İş Sağlığı ve Güvenliği Meclisi (İSİG) raporları, Türkiye'deki çocuk işçi gerçeğini bir kez daha gözler önüne serdi. Son 12 yılda yaşanan iş cinayetlerinde bin çocuğun hayatını kaybettiği belirtilirken, kayıt dışı çalışanlar ve Mesleki Eğitim Merkezleri'ndeki (MESEM) çocuklarla birlikte bu sayının 4 milyona ulaştığı tahmin ediliyor. Bu durum, Türkiye'deki yoksulluk ve çocukların çalışma hayatına itilmesi sorununu derinlemesine ortaya koyuyor.

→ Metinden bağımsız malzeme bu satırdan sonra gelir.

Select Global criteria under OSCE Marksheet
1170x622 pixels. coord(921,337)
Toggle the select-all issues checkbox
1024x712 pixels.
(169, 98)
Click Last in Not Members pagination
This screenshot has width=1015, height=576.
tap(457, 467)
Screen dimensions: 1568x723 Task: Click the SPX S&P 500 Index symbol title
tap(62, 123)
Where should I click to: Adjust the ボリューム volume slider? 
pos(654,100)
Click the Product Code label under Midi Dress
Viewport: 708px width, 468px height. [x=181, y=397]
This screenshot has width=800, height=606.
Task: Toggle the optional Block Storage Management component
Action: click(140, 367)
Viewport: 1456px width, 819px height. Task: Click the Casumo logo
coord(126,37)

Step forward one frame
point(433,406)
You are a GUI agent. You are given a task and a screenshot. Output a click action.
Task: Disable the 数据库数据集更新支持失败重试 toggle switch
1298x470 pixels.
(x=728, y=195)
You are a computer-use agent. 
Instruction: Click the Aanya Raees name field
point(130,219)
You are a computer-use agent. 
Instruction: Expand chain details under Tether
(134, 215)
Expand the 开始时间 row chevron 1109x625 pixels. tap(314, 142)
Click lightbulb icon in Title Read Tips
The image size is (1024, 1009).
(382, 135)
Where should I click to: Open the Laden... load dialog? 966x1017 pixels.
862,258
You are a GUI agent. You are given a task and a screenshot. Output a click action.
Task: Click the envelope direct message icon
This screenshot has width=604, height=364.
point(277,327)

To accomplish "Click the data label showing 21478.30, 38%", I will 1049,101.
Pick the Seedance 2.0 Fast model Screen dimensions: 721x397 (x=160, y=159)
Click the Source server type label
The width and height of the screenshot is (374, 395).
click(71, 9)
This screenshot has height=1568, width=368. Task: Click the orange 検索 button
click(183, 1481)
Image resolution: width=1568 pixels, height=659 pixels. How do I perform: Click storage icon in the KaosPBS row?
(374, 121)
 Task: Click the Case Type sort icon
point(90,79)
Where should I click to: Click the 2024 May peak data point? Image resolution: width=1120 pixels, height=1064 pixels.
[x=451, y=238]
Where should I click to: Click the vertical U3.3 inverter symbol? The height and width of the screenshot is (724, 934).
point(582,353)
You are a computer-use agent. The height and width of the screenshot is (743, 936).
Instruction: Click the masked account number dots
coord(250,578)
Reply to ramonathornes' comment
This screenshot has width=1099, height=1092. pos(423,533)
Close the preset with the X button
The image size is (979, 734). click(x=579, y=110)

Çocuk İşçi Ölümleri Artıyor
İSİG'in yayımladığı raporda, sadece nisan ayında 8 çocuk işçinin hayatını kaybettiği belirtildi. Bu çocukların ikisi tarım, ikisi inşaat, biri maden, biri enerji ve biri de genel işler ve konaklama sektörlerinde çalışıyordu. Rapor, çocuk işçi ölümlerinin temel nedenini yoksulluk olarak gösteriyor. OECD raporlarına göre Türkiye'de 6 buçuk milyon çocuk yoksulluk içinde yaşıyor. Her beş çocuktan biri yeterli beslenemezken, her dört çocuktan biri okula aç gidiyor. Bu durum, çocukları erken yaşta çalışma hayatına iterek büyük risklere maruz bırakıyor.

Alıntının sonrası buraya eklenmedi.